SYRACUSE, N.Y. - Donna Ditota found her passion for basketball at a young age.
As a current sports writer for Syracuse.com, Ditota spends much of her time covering Syracuse Basketball. She knows the team and organization to its core.
In constant search for her next story, Ditota usually starts her day with an idea in mind, but never lets it dictate her schedule. She knows breaking news can happen at any time.
"I don't have a normal day. Every day is different. I honestly can't say there's any kind of template to what I do," Ditota said.
She's always curious about what's going on around her. Being a journalist gives her the ability to fulfill that curiosity by asking questions on a daily basis.
Photo by Donna Ditota
"I mean sure when I was much younger it was a lot harder, but I've at this point established a reputation."
She advises young women entering the sports world as a journalist, to research and talk to as many people as possible.
"My advice would be, be good at what you do. That's what it is. We can talk all day about some of the prejudices that women face, in terms of sports journalism, but the key thing is just be constistently good. You know, work."
While research and discussion are important, she's found that relationships are the foundation for success.
"Develop relationships with people. That's super important in any kind of journalism. Be able to establish relationships with people that you work with on a daily basis."
Ditota has spent the past several weeks of her summer covering Boeheim's Army, a team of former Syracuse Basketball players.
Interview: Q&A with Donna Ditota
Q: When did your passion for basketball begin?
A: From when I was a little kid. I played basketball in high school and through college. I'm just a basketball person.
Q: You've been covering basketball for a while, how do you best go about finding a story?
A: I've been on the beat for a really long time, so I know a lot of people that are associated with the program, I know a lot of people who played there. I've just been around a lot. You're always just trying to find something unique or something interesting in your day to day coverage.
Q: When you're preparing for an interview, how do you prepare?
A: If it's going to be a more formal interview I might write down a question or two, but generally speaking I just show up and start asking some questions.
Q: So do you go in with a story already in mind, or do you change it as your doing the interview?
A: I go in with a story in mind, but when I get there I listen to what the people tell me. My story may or may not change depending on what I'm told during those conversations.
Q: Do you feel the need to connect with the person you're interviewing, is that ever difficult?
A: What do you mean connect?
Q: Some journalist will interview someone, especially someone involved in sports, and they find something in common with them before they start the interview.
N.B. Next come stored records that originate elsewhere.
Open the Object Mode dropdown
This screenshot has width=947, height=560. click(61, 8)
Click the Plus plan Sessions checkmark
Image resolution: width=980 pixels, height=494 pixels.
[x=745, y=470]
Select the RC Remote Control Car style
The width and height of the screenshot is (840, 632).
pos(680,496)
Do you ever do something along those lines, or do you just go straight into the interview? How does that work?
A: I'm a fairly conversational interviewer. I'm not someone who just rifles off questions one after another. I just chat people up basically. That's my style. I'm an informal interviewer, depending on the context of what I'm interviewing someone about. That's usually how it goes.
Q: How do you stay connected with the sports world?
A: Twitter is obviously very important in the way that I work. That's what I most pay attention to. Mostly Twitter.
Q: Have you faced any adversity being a woman in the sports industry?
A: This is a question I've been asked dozens and dozens of times over the 31 years I've done sports. I mean sure when I was much younger it was a lot harder, but I've at this point established a reputation. With the kind of work that I do I don't think it's nearly as difficult. There are occasional challenges.
Q: What advice would you give to a woman exerting the industry right now?
A: My advice would be, be good at what you do. That's what it is. We can talk all day about some of the prejudices that women face, in terms of sports journalism, but the key thing is just be constistently good. You know, work. Don't worry or pay as much attention to your appearance. The kind of work or content you're producing. Be a good reporter. I think that's what people miss, be a good reporter. Be aware what's gong on with the teams or the sports that you cover. Do as much research and reading, talk to as many people as you possibly can. And develop relationships with people. That's super important in any kind of journalism. Be able to establish relationships with people that you work with on a daily basis.
Q: Can you walk us through a normal day in your life as a sports journalist?
A: I don't have a normal day. Every day is different. I honestly can't say there's any kind of template to what I do. During the season it's a little more structured, because there are games and there are other things that you have to be at, at certain times and certain places. But during the offseason it's completely unscripted, and you essentially decide, what you're gonna cover and how you're gonna cover it and even if I make a plan about what I'm going to do first, it's often disrupted by breaking news or something that happens, or a call that I get, or an email, or a tex that I'll get. That might completely change the dynamic of what I'm doing that day.
Q: So you've been covering Boeheim's Army, how does that differ from covering Syracuse Basketball?
A: It's a lot more informal, and they're a lot more open to media in terms of the access we've had, has been fantastic. It's just to me a lot more fun. You think there would be more pressure, since these men are playing for 2 million dollars. But it's been just a lot more informal I guess. It's the only word I guess to describe it. I mean I've known all these guys for years, cause I covered them when they played at Syracuse.
Q: What's the most exciting thing to you about being a journalist?
A: Well I'm someone who's very curious about things. It's a way for me to fulfill my curiosity. I get to ask questions to people on a day to day basis and people tell there stories. That's what I like about it.